In any case, Gregor Gysi, who has been with the party since it was founded 15 years ago, sounded similar to the 2012 party conference in Göttingen. Back then, too, he spoke of "denunciation," of an existential crisis, and spoke to his leftists' conscience: Either we settle this now and end the internal quarrels, or the party is threatened with collapse.
It still hasn't happened that way, the left fights and continues to exist. While at the time Gysi was concerned with the "hatred" and the "messed up marriage" between East German pragmatists and West German fundamentalists, today it's about accusations of sexism, the Ukraine war, Russia and NATO. But of course there is also the question of power.
In the election of the party leadership, the approximately 570 delegates in Erfurt decided in favor of Janine Wissler and Martin Schirdewan. It's a cautious new beginning: After Susanne Hennig-Wellsow's resignation, Wissler led the left alone, and a series of electoral defeats weighed on the 41-year-old. Although Wissler apologized to the victims of sexual assaults in their own ranks. However, the topic that was ubiquitous at the party congress will continue to occupy the chairman.
The party leader herself is accused of not reacting appropriately to allegations, especially young leftists were disappointed after their re-election. With only 57 percent approval, Wissler received a weak result.
The big task for Wissler and Schirdewan will be to involve Wagenknecht and their supporters. Recent statements by Pellmann show how difficult that could be. He criticized the newly elected party leadership to the "Spiegel": He missed a real dialogue between the camps, the new chairmen had not yet tried to talk to him.
It is questionable how the group, referred to within the party as "Wagenknecht", will react to the results of the party congress. Because she also has to put up with a bitter defeat in terms of content.
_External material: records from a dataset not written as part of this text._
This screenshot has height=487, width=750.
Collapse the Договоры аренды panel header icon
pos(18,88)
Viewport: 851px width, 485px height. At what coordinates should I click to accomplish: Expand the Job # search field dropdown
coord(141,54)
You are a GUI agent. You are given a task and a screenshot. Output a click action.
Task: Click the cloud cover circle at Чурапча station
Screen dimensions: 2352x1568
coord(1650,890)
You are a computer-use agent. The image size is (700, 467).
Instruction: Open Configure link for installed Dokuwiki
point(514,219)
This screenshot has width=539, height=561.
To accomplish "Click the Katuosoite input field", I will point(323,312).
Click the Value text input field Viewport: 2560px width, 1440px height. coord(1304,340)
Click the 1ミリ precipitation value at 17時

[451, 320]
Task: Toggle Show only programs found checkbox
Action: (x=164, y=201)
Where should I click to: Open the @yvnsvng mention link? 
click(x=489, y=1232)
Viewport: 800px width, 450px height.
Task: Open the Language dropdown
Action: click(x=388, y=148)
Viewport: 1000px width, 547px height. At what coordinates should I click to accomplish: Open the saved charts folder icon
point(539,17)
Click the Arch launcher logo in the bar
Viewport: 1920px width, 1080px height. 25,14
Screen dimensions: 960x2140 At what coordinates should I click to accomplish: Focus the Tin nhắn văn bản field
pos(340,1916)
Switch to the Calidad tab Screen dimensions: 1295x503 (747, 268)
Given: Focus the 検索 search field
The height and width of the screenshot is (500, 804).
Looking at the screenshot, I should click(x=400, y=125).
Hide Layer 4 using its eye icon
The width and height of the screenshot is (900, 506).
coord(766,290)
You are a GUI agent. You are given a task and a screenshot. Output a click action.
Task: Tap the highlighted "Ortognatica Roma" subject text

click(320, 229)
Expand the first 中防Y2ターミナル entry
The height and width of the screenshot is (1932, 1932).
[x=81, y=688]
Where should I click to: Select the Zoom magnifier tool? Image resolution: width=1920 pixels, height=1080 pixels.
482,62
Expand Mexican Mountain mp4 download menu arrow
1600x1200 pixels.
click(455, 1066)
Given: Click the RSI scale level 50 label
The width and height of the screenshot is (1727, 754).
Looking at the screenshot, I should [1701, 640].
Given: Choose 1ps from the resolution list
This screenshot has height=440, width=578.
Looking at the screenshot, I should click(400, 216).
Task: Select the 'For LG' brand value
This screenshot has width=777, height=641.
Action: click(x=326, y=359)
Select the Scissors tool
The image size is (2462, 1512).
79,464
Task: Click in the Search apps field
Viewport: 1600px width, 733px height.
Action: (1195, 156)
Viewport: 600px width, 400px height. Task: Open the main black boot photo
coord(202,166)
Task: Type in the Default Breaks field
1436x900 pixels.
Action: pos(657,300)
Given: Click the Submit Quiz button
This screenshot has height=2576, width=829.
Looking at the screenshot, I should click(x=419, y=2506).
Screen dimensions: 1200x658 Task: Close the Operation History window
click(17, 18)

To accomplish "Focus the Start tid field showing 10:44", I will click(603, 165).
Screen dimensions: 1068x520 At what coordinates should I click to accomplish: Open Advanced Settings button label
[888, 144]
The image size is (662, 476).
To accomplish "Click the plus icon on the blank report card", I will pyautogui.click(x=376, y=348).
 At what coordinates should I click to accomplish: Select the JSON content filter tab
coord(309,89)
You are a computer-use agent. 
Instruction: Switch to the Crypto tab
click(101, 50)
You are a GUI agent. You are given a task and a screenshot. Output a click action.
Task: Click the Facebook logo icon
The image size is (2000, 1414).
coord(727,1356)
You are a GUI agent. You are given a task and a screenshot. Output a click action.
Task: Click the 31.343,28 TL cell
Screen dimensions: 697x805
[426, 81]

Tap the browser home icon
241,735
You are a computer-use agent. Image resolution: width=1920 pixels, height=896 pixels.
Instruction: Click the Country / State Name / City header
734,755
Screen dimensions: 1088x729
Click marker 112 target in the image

Her amendment, with which she wanted to relativize Russia's responsibility for the Ukraine war, clearly failed. Is there now a wave of withdrawals? Should this happen, the parliamentary group status of the left in the Bundestag could be endangered. Wagenknecht himself had at least not ruled out a farewell in advance of the party congress, which she was absent for health reasons.
And programmatically? The delegates agreed on the goal of climate neutrality by 2035. However, the discussion on the leading motion of the old party executive on foreign policy was awaited with greater excitement. It is entitled "No rearmament, no war. For a new order of peace and international solidarity."
The debate was heated. In the first section of the paper, which was approved by a large majority on Sunday, the left now condemns "Russia's criminal war of aggression in the strongest possible terms." Sanctions are no longer rejected outright, but arms exports continue to be. "It is becoming clear that Russia is pursuing an imperialist policy," it says of the attempt to "establish authoritarian vassal regimes" in post-Soviet states.
Numerous delegates, including the group around Wagenknecht, did not want to let that stand. In their unsuccessful amendments, they called for greater emphasis on the West's alleged complicity. For example, there was talk that the EU wanted to "incorporate" Ukraine. In addition, there are of course the eastward expansion of NATO and capitalism as the cause of all evil.
The real question, which is not explicitly stated but is behind many speeches, motions and arguments, seems to be this: How and where exactly do we make it clear that the Russian war in Ukraine is illegal under international law, but so is the West is responsible for the crises of our time? In the second sentence of the key motion that was passed, the "increasing geopolitical rivalries between different imperial claims to power" follow the "Russian attack on Ukraine."
This is how the left often loses itself in a paralyzing both-and this weekend. It does manage to get the majority to name the Russian war as such. However, it remains unclear what its solidarity with Ukraine is worth if it sticks to the profile of an unconditional peace party and continues to want nothing to do with arms deliveries.